◆ Task prompt
Give the number of lines in the listing below that include the word "tweet", with nothing more.

◆ Task input
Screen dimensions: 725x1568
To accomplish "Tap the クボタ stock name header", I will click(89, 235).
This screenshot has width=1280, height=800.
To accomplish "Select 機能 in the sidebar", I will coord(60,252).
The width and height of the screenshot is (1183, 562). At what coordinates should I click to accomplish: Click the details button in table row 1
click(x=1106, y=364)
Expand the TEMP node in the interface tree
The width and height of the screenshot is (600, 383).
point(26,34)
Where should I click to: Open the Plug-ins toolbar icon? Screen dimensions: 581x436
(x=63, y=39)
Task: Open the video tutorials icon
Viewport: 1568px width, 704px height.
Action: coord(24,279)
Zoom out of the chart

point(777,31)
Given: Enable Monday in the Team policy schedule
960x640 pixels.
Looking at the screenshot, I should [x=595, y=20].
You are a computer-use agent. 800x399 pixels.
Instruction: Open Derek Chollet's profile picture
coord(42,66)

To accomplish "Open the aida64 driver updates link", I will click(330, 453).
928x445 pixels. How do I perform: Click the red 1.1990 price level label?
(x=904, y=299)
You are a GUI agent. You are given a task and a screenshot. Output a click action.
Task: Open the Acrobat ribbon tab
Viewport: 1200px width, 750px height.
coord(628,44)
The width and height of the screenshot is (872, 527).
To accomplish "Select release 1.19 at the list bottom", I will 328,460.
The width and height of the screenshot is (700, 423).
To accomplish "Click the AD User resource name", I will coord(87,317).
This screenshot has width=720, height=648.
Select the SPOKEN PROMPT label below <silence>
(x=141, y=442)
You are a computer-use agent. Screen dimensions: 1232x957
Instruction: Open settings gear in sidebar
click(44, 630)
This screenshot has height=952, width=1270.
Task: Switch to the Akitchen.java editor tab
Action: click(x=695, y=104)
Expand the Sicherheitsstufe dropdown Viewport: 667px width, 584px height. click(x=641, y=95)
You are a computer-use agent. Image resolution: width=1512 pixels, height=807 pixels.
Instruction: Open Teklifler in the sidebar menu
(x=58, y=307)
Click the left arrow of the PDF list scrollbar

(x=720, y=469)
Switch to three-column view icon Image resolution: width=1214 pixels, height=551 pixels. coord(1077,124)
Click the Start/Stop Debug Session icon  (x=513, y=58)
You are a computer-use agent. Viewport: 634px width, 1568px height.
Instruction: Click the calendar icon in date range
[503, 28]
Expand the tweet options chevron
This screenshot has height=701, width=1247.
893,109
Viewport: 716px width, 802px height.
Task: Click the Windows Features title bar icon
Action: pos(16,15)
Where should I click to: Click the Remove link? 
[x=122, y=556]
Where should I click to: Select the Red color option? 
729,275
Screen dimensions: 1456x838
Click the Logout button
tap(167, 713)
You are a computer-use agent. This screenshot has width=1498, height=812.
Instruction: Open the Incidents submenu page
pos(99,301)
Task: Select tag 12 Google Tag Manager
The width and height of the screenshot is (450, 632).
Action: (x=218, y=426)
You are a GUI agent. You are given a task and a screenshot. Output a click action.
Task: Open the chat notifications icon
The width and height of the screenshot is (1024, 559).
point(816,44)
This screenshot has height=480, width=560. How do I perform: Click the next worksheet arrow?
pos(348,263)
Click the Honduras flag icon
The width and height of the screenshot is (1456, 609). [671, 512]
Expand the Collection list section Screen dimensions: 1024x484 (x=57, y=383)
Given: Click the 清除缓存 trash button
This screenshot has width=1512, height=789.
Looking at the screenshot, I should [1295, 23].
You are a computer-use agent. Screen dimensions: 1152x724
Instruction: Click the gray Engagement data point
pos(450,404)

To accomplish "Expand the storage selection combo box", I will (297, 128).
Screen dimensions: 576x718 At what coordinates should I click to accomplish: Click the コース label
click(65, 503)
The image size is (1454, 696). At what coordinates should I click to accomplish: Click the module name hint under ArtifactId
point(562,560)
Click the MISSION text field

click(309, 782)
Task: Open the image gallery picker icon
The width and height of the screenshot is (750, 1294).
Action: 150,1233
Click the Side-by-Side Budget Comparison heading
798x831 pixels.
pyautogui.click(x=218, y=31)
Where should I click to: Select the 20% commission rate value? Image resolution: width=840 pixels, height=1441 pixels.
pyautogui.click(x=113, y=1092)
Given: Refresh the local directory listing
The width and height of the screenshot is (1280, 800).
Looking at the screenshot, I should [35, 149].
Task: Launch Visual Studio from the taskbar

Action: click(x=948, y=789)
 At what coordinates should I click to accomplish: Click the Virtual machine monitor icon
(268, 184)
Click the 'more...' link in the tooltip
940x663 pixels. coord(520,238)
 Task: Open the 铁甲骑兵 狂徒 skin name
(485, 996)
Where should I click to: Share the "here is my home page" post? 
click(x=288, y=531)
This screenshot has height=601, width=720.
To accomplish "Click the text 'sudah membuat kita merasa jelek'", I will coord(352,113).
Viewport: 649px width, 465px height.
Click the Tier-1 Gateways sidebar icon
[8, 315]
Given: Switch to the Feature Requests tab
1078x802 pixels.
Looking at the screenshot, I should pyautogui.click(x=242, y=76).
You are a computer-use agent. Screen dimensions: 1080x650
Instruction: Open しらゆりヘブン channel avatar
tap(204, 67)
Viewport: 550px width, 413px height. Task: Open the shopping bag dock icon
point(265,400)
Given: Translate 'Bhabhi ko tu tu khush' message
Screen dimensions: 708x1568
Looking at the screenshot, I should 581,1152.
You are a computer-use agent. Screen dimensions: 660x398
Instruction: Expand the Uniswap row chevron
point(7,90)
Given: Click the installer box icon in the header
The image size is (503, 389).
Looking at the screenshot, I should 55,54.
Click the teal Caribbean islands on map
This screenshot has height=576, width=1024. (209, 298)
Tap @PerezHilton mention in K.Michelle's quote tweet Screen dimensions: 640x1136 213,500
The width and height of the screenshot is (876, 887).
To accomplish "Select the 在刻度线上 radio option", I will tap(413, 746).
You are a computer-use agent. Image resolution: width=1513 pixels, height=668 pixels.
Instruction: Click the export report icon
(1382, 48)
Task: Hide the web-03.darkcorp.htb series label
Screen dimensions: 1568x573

◆ Task result
2